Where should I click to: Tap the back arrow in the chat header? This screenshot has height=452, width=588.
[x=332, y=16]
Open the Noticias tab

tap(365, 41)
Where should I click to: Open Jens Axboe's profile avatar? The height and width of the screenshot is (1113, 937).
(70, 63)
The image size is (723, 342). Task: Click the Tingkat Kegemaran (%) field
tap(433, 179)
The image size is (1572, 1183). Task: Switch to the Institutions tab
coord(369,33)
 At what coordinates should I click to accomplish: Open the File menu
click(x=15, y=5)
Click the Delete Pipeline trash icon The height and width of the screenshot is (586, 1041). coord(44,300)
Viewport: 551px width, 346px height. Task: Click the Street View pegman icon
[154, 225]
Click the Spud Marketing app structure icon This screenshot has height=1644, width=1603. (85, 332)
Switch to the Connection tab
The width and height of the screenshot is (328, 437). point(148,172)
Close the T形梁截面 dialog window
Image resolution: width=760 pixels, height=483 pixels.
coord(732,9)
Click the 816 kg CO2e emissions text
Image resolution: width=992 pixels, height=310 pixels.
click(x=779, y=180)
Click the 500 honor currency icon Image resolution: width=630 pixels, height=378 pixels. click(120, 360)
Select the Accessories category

+++

» **REQUIREMENTS**: Could you render every line of the items above as a Markdown table with columns No. and Line, giving each row a number and leaving out blank lines?

» **WRITTEN SOLUTION**:
| No. | Line |
|---|---|
| 1 | Where should I click to: Tap the back arrow in the chat header? This screenshot has height=452, width=588. |
| 2 | [x=332, y=16] |
| 3 | Open the Noticias tab |
| 4 | tap(365, 41) |
| 5 | Where should I click to: Open Jens Axboe's profile avatar? The height and width of the screenshot is (1113, 937). |
| 6 | (70, 63) |
| 7 | The image size is (723, 342). Task: Click the Tingkat Kegemaran (%) field |
| 8 | tap(433, 179) |
| 9 | The image size is (1572, 1183). Task: Switch to the Institutions tab |
| 10 | coord(369,33) |
| 11 |  At what coordinates should I click to accomplish: Open the File menu |
| 12 | click(x=15, y=5) |
| 13 | Click the Delete Pipeline trash icon The height and width of the screenshot is (586, 1041). coord(44,300) |
| 14 | Viewport: 551px width, 346px height. Task: Click the Street View pegman icon |
| 15 | [154, 225] |
| 16 | Click the Spud Marketing app structure icon This screenshot has height=1644, width=1603. (85, 332) |
| 17 | Switch to the Connection tab |
| 18 | The width and height of the screenshot is (328, 437). point(148,172) |
| 19 | Close the T形梁截面 dialog window |
| 20 | Image resolution: width=760 pixels, height=483 pixels. |
| 21 | coord(732,9) |
| 22 | Click the 816 kg CO2e emissions text |
| 23 | Image resolution: width=992 pixels, height=310 pixels. |
| 24 | click(x=779, y=180) |
| 25 | Click the 500 honor currency icon Image resolution: width=630 pixels, height=378 pixels. click(120, 360) |
| 26 | Select the Accessories category |